To investigate whether alendronate treatment amongst the oldest-old with prior fracture was related to decreased hip fracture rate and sustained safety.

METHODS

Using a national database of men and women undergoing a fall risk assessment at a Swedish healthcare facility, we identified 90 795 patients who were 80 years or older and had a prior fracture. Propensity score matching (four to one) was then used to identify 7844 controls to 1961 alendronate-treated patients. The risk of incident hip fracture was investigated with Cox models and the interaction between age and treatment was investigated using an interaction term.

RESULTS

The case and control groups were well balanced in regard to age, sex, anthropometrics and comorbidity.
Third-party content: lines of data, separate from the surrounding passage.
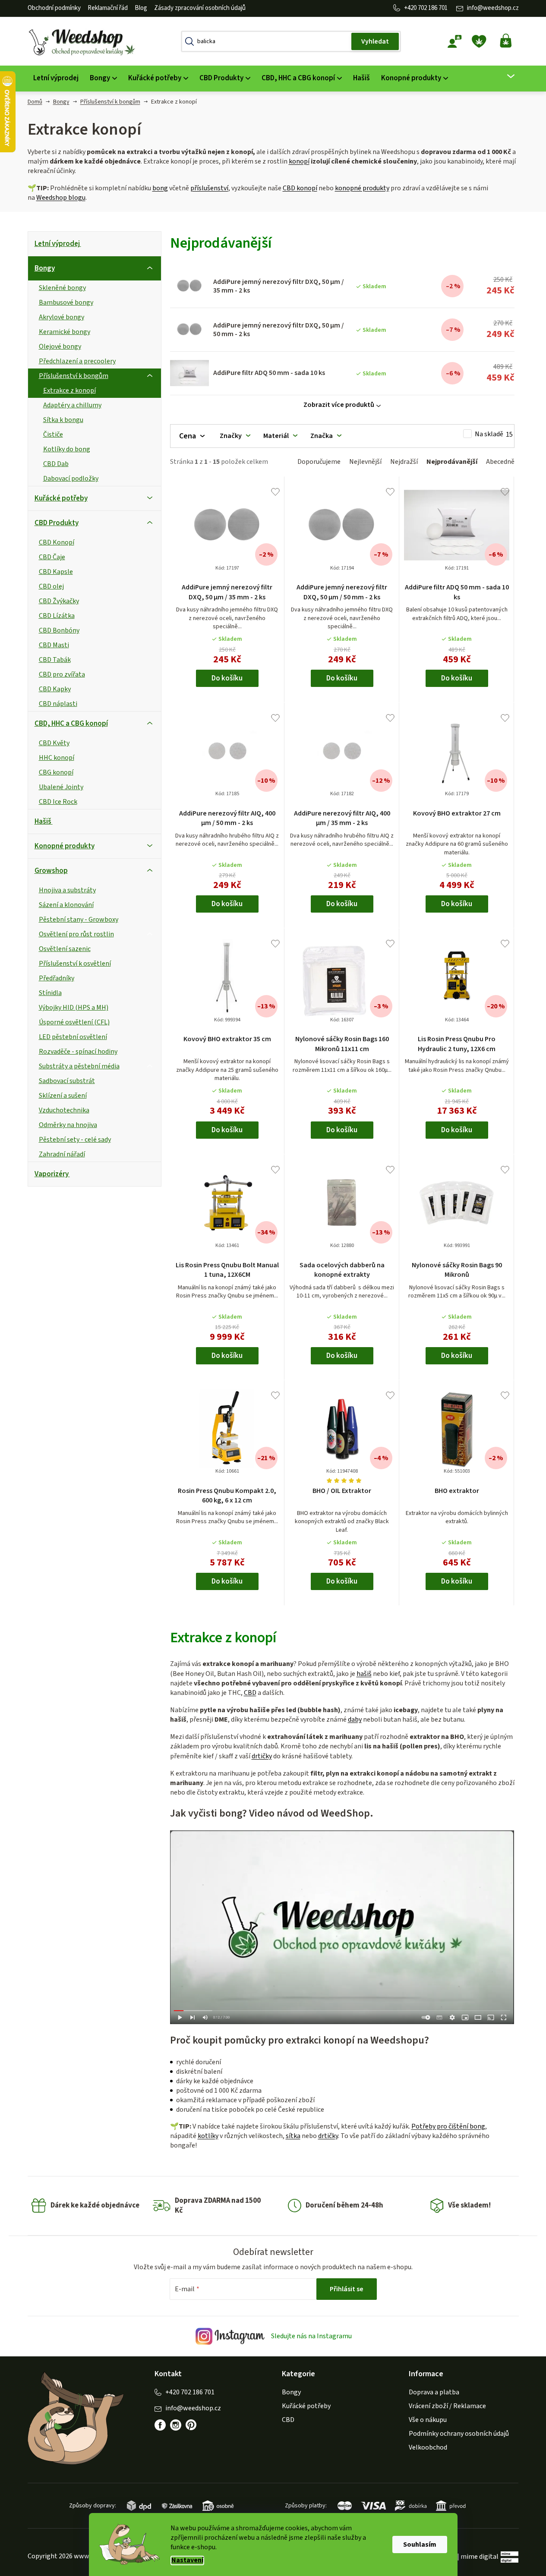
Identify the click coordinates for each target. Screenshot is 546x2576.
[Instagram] (175, 2425)
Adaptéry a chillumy (72, 405)
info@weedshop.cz (493, 8)
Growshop (51, 871)
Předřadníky (56, 978)
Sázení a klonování (66, 905)
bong (160, 188)
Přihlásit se (346, 2289)
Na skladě (494, 434)
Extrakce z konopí (69, 390)
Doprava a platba (434, 2392)
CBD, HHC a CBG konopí (71, 723)
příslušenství (209, 188)
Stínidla (50, 993)
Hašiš (43, 821)
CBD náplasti (58, 704)
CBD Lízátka (57, 615)
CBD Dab (56, 464)
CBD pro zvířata (62, 674)
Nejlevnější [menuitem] (365, 461)
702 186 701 (433, 8)
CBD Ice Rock (58, 801)
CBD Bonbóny (59, 630)
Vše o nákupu (428, 2420)
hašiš (364, 1673)
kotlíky (208, 2136)
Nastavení (187, 2560)
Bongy (45, 268)
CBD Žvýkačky (59, 601)
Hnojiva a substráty (67, 890)
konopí (299, 161)
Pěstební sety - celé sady (75, 1139)
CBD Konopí (56, 542)
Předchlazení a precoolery (77, 361)
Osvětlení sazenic (65, 949)
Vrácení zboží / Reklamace (447, 2406)
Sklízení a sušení (63, 1095)
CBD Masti (54, 645)
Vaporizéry (52, 1174)
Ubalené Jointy (61, 787)
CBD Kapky (55, 689)
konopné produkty (362, 188)
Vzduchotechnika (64, 1110)
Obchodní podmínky (54, 8)
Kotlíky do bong (66, 449)
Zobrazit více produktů (338, 404)
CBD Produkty (57, 523)
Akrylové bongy (61, 317)
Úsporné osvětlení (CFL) (74, 1022)
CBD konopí (300, 188)
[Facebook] (160, 2425)
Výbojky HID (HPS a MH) (73, 1007)
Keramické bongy (64, 332)
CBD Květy (54, 743)
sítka (293, 2136)
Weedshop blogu (60, 197)
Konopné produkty (65, 846)
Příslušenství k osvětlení (75, 963)
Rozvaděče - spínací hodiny (78, 1051)
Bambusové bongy (66, 302)
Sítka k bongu (63, 420)
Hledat (375, 41)
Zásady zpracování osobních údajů (200, 8)
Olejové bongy (60, 346)
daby (355, 1719)
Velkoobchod (428, 2447)
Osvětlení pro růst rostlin (76, 934)
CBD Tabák (55, 659)
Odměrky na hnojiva (68, 1125)
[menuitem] (56, 78)
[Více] (505, 76)
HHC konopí (56, 757)
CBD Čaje (52, 557)
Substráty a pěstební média (79, 1066)
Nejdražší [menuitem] (404, 461)
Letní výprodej (57, 244)
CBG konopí (56, 772)
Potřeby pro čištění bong (448, 2126)
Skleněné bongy (62, 288)
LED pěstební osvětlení (73, 1037)
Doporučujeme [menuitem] (319, 461)
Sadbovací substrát (67, 1081)
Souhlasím (419, 2544)
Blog (141, 8)
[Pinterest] (191, 2425)
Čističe (53, 434)
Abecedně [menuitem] (500, 461)
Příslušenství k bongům (73, 376)
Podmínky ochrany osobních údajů (459, 2433)
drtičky (262, 1756)
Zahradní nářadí (62, 1154)
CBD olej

Alendronate treatment was associated with a decreased risk of hip fracture in crude (hazard ratio (HR) 0.62 (0.49-0.79), P < 0.001) and multivariable models (HR 0.66 (0.51-0.86), P < 0.01). Alendronate was related to reduced mortality risk (HR 0.88 (0.82-0.95) but increased risk of mild upper gastrointestinal symptoms (UGI) (HR 1.58 (1.12-2.24). The alendronate association did not change with age for hip fractures or mild UGI.

CONCLUSION

In old patients with prior fracture, alendronate treatment reduces the risk of hip fracture with sustained safety, indicating that this treatment should be considered in these high-risk patients.